Rio Noir
“Carnival spells crime,” snarled Investigador Heloisa Pereira. “Always.”
Extravagantly-flounced fabric, lively-hued, accentuated alleyway squalor and death’s bleakness. From the dancer’s corpse, Detetive Adalberto Rocha rose: “Yes?”
“Noise… crowds… brief encounters, unguarded. Masks! Costumes may conceal weapons; angel’s feathers, a devil’s blade.”
Rocha grimaced: “Villain sashays past; victim drops, onlookers assume ‘drunk!’ Meanwhile, getaway. A perfect crime!”
“Or gunshots unnoticed on Ipanema beach while everyone’s applauding sunset… Some poor soul’s last. I’m surprised it’s not tried more frequently.”
“So here we’ve a dish served cold, thirtyish, unmarked, bag and cash in hand, all dressed up with nowhere to go but the morgue.”

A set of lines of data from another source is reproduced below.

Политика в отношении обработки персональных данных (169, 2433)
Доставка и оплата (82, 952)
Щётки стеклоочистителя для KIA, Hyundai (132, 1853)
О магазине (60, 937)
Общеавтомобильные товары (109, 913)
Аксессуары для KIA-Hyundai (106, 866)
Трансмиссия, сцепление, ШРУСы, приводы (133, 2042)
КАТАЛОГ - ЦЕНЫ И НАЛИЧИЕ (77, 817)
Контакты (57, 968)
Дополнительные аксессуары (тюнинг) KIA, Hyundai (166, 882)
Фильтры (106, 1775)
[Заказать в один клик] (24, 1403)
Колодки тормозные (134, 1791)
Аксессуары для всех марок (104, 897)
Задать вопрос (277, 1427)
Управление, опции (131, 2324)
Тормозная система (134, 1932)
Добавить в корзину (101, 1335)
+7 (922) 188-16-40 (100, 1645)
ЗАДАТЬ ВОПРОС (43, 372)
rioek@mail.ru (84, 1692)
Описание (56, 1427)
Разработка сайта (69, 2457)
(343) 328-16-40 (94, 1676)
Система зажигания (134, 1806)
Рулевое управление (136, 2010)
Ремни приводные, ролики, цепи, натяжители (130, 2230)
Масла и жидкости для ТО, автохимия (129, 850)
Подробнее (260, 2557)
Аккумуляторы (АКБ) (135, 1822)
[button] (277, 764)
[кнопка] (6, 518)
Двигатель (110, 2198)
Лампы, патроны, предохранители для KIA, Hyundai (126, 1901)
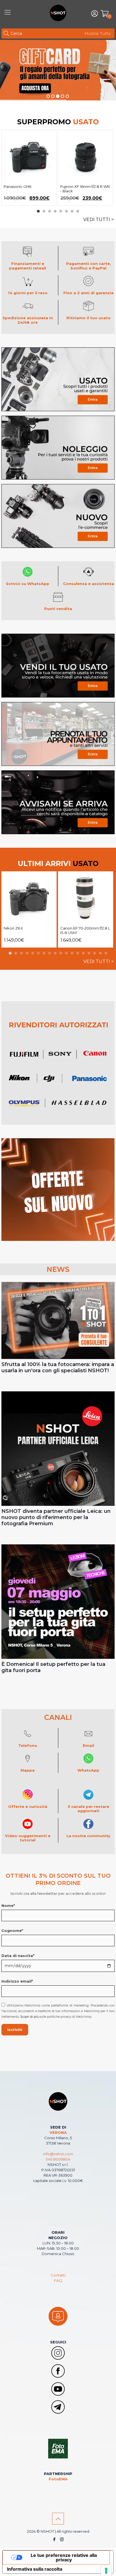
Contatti (58, 2275)
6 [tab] (66, 211)
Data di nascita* (17, 1955)
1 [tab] (38, 211)
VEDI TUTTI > (98, 219)
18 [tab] (105, 953)
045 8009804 (58, 2159)
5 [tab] (60, 211)
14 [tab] (83, 953)
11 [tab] (66, 953)
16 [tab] (94, 953)
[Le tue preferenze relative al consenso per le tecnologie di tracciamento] (106, 2570)
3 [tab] (49, 211)
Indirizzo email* (17, 1981)
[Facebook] (54, 2539)
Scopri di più (29, 2017)
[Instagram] (62, 2539)
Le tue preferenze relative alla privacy (64, 2557)
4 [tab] (55, 211)
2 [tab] (44, 211)
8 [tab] (77, 211)
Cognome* (12, 1930)
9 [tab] (55, 953)
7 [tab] (72, 211)
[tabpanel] (29, 168)
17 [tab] (100, 953)
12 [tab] (72, 953)
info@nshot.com (58, 2154)
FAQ (58, 2280)
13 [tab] (77, 953)
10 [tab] (60, 953)
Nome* (8, 1905)
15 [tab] (89, 953)
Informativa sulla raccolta (34, 2569)
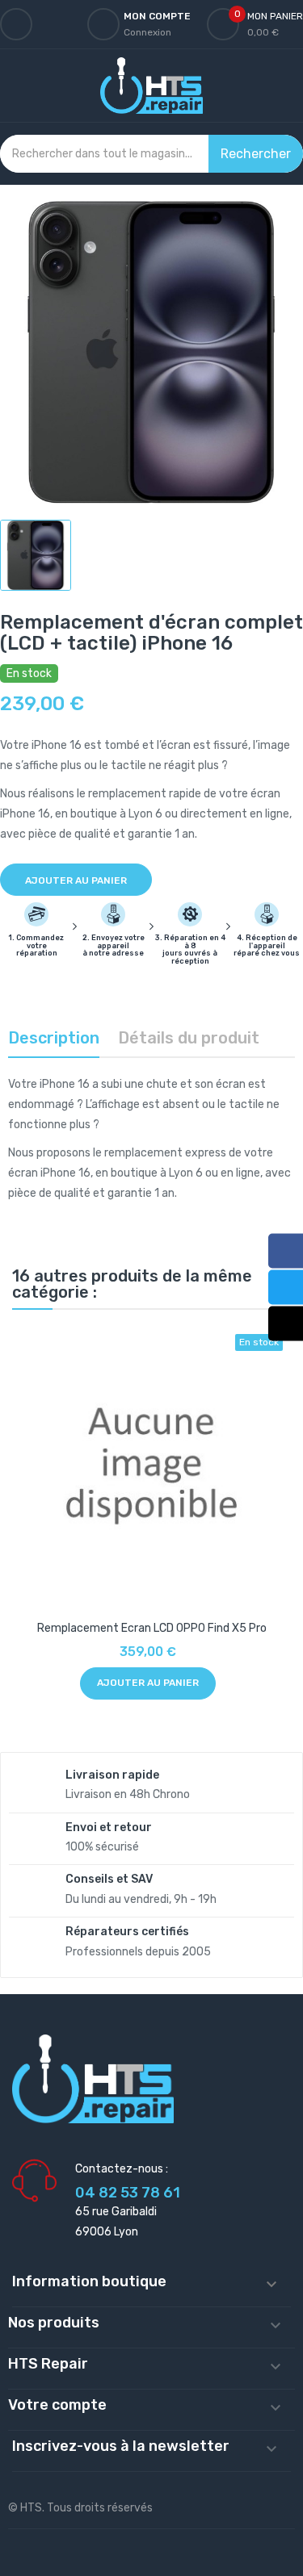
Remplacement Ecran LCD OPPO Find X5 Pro (152, 1628)
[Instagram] (285, 1324)
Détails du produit (188, 1038)
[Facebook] (285, 1251)
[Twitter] (285, 1287)
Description (53, 1038)
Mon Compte (157, 16)
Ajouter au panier (76, 880)
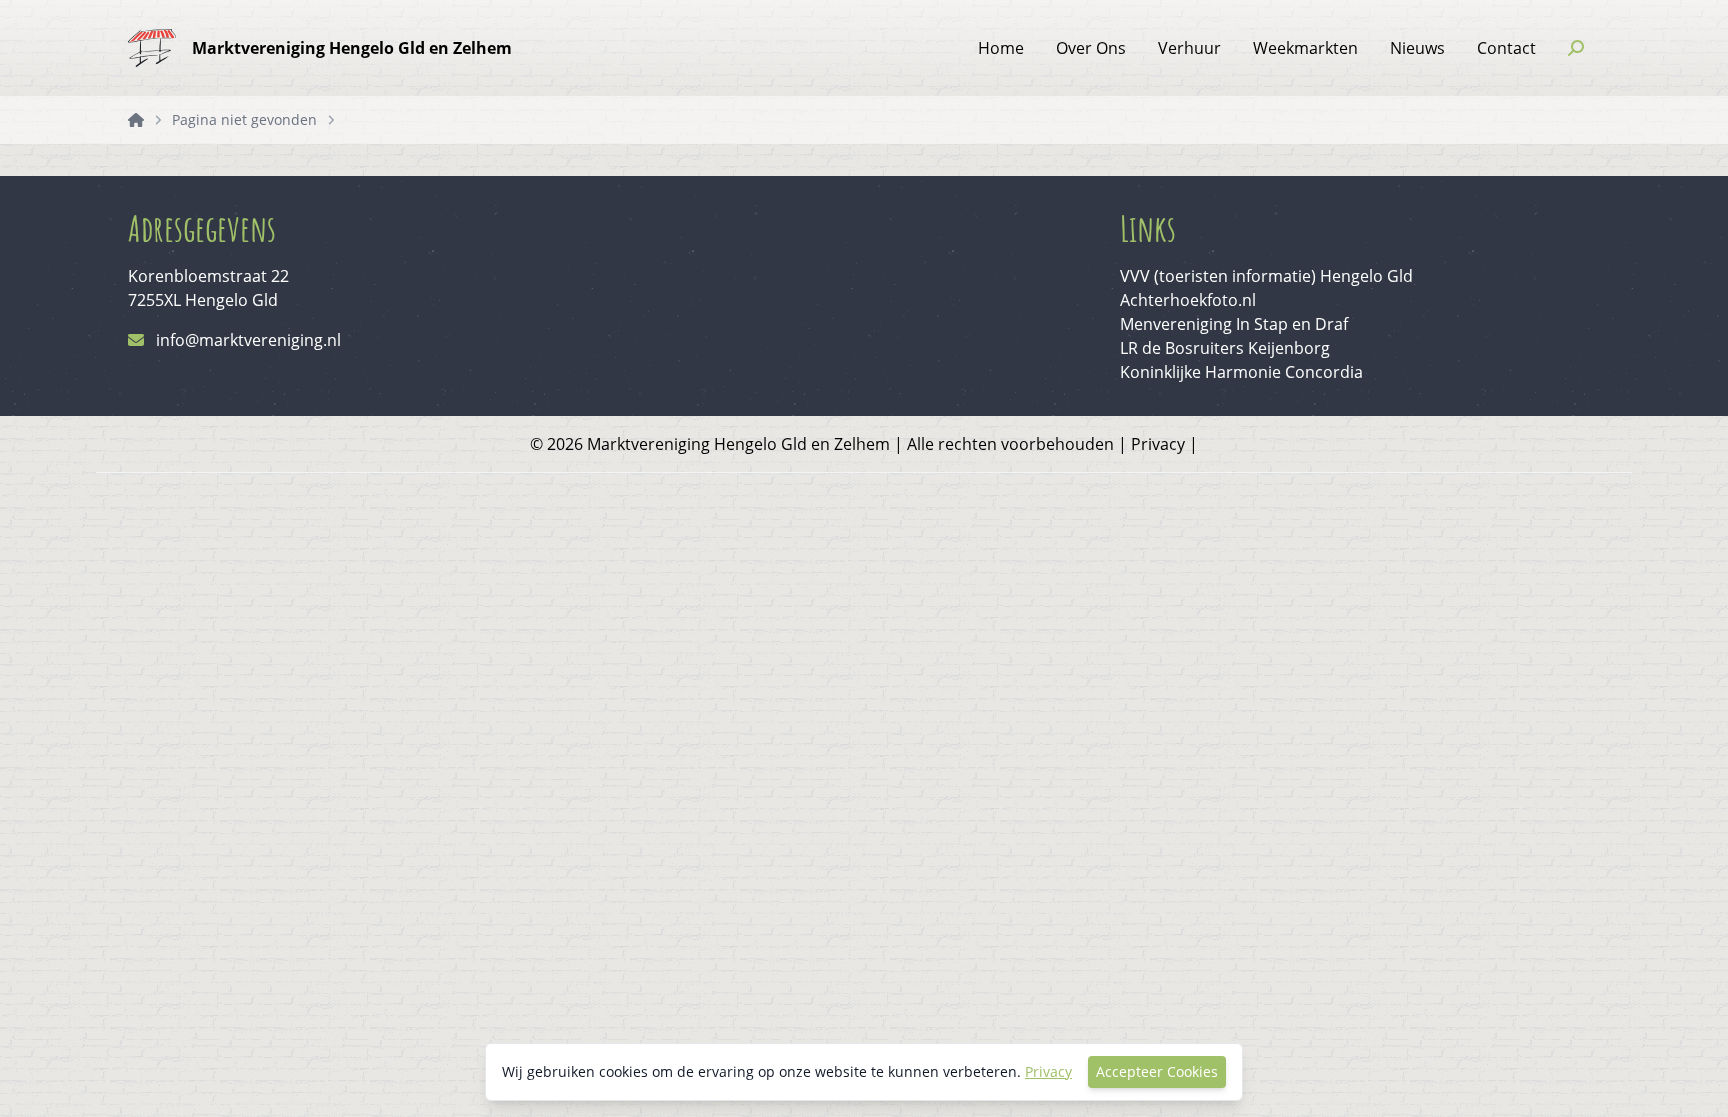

“Post-mortem’ll tell more. But look, under the tan and sequins… Blueish? Lipstick: smudged. That smell… cyanide?
“So, we’re looking maybe for an amorous, dentist-shunning lowlife whose kiss harbours a more deadly halitosis than usual?”
“Murder in Rio,” rebuked Pereira, “is often colourful; never comical.”